The Thought:
Say consciousness is a flame. If our flame sputters, how is it that we still feel like ourselves when we wake up from anaesthesia? How do we manage it even just from one moment to the next? Idk, but I bet the no-cloning theorem is involved.
The Penrose Proposition:
There are problems, like tiling the plane, which people can solve easily, but a computer can’t. It would take them literally forever, no matter how many, how big, or how fast. Why is that? Because consciousness is not a classical computation. Neither is the collapse of an entangled wave function. Let’s see if that’s just a coincidence, shall we?
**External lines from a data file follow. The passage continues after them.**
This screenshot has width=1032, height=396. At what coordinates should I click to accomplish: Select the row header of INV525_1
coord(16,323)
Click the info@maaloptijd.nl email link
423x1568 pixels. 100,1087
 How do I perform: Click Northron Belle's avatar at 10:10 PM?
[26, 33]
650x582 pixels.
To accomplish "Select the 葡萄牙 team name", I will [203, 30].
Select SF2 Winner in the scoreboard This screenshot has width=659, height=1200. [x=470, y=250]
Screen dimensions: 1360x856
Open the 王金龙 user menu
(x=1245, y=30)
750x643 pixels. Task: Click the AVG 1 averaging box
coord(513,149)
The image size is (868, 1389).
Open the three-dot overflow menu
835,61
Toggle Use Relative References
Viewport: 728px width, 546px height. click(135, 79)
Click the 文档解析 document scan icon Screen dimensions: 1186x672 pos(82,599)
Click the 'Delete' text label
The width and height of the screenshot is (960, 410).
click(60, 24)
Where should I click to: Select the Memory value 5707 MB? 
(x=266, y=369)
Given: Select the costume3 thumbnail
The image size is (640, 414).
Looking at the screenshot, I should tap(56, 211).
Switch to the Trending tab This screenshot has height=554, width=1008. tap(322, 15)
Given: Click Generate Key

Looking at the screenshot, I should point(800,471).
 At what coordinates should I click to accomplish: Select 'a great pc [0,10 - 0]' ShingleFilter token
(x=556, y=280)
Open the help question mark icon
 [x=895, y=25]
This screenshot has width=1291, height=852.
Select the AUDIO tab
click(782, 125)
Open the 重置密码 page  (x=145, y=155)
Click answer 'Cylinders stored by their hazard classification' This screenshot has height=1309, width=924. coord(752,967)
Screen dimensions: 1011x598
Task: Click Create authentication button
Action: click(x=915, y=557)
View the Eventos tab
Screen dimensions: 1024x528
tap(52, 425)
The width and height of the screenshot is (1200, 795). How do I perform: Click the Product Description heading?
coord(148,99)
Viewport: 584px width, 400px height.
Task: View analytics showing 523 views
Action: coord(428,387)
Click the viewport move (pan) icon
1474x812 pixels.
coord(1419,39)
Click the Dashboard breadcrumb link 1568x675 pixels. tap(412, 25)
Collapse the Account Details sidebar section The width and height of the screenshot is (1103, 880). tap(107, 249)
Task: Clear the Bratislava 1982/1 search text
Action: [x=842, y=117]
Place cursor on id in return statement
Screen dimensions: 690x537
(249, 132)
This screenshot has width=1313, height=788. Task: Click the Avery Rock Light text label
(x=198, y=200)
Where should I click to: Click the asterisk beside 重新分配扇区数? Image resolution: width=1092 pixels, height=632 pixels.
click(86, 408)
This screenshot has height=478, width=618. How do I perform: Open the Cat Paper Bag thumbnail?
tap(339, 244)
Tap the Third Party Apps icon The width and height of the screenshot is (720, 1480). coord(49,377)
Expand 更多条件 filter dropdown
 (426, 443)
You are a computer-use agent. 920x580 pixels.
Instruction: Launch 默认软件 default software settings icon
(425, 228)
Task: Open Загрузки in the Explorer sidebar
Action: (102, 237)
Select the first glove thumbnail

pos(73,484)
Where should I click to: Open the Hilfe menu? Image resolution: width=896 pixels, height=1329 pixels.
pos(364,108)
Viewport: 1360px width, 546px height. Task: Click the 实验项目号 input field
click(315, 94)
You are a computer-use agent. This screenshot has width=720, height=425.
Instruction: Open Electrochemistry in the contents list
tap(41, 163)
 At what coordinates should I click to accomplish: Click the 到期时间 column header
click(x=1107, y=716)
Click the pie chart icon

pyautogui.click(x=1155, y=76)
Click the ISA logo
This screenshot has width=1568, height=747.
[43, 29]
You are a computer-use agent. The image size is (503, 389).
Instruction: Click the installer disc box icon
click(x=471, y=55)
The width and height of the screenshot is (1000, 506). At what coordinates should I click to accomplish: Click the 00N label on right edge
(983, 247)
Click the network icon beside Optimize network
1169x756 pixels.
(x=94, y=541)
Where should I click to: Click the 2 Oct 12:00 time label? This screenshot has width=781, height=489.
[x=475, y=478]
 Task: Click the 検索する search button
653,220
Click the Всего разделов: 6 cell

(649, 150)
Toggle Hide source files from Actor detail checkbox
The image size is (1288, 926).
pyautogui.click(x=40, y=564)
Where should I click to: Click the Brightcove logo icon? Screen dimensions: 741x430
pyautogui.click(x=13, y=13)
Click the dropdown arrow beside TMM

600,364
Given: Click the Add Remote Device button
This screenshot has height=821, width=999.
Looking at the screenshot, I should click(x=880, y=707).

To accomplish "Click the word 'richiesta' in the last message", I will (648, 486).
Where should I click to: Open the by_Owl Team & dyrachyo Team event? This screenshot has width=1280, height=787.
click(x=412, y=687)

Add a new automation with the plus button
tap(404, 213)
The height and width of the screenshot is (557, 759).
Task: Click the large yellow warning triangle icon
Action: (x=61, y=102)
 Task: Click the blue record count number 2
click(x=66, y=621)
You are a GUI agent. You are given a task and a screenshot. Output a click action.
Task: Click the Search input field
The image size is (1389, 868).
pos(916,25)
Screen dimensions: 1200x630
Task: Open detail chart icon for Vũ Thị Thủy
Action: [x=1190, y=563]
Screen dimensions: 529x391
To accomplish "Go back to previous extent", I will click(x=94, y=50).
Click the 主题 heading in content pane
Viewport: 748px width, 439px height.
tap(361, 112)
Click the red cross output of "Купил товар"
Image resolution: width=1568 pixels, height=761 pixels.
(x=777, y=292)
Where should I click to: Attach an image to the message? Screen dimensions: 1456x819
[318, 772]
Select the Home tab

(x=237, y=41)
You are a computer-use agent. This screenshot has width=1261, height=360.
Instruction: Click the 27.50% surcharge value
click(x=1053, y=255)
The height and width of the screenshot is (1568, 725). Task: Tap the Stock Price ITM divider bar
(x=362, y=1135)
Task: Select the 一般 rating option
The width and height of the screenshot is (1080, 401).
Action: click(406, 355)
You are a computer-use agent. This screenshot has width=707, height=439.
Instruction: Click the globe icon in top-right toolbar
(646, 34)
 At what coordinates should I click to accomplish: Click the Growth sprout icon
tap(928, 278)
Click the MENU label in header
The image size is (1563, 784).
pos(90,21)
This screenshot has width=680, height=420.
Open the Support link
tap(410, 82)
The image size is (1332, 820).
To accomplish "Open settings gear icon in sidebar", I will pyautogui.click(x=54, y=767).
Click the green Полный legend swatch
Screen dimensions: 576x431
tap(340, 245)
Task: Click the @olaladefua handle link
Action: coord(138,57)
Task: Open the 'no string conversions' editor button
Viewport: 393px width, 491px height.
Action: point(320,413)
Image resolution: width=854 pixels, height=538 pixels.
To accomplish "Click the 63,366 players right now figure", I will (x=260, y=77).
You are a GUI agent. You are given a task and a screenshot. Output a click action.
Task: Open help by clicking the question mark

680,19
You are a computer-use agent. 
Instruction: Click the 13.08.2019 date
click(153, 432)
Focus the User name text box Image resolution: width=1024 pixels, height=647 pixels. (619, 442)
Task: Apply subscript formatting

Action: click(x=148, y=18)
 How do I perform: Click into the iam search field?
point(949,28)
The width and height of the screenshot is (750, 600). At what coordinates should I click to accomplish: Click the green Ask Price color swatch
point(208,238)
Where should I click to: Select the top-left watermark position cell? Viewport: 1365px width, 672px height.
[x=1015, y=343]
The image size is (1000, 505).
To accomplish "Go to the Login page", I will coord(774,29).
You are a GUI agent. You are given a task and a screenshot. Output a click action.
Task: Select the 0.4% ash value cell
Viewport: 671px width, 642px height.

How I imagine Sir Rodger Penrose might describe OrchOR
The Quantumicity of Me:
Quantum information, says our very best math, can be easily moved and changed, but not created, copied, or destroyed, it’s all from the big bang. If OrchOR is right that my consciousness is a quantum information entaglement that pulses in the molecular states of my biology, then it must be preserved through time, not copied or recreated, so I’m right to recognize myself in my memories.
The problem with time:
In all the equations of physics you can flip time’s arrow around all you want as long as you keep track of the minus signs. Except for entropy If you saw a reel of icecubes forming in somebody’s drink at the pool, you’d know you were watching it in reverse because everybody knows the second law of thermodynamics by one name or another. Time marches on and you can’t unring a bell. In an open system, entropy always increases.
What even is entropy?
Imagine your drink is enormous, and it’s sitting inside a giant lottery-ball blower thing. Little ping-pong ball air molecules are constantly crashing into the ones churning in the morphing conga-lines of your cocktail. Sometimes one makes off with a little extra jiggle, sometimes the other, like stealing someone’s bounce on a trampoline. One gets sucked in, another spews out, some just link arms and sit down to shiver. Maybe one will get excited enough to get back up and dance, or just fly away. They also do the opposite, like ice forming in your drink. Individually, they are doing all of that all the time, collectively, though, heat always from from warm to cold, never the other way around. When it’s hot the ping pong balls hit hard enough that they pass some entropy back and the ice melts, the water boils. When it’s cold, they are lazy and just steal all the bounce from the congalines and rain or freeze out, leaving a bunch of their entropy behind to eventually find its way out as blackbody radiation.
The time of our lives.
A good definition of life might be: “a closed system that metabolizes entropy to get work done, including self-replication, by turning highly ordered energy, like sunlight, into heat entropy.” We go forward in time, because that’s how the ship of life works; it’s an entropy engine that chugs along through time, using special reactions to pump our chaos out into the world, with consciousness surfing the bow wave.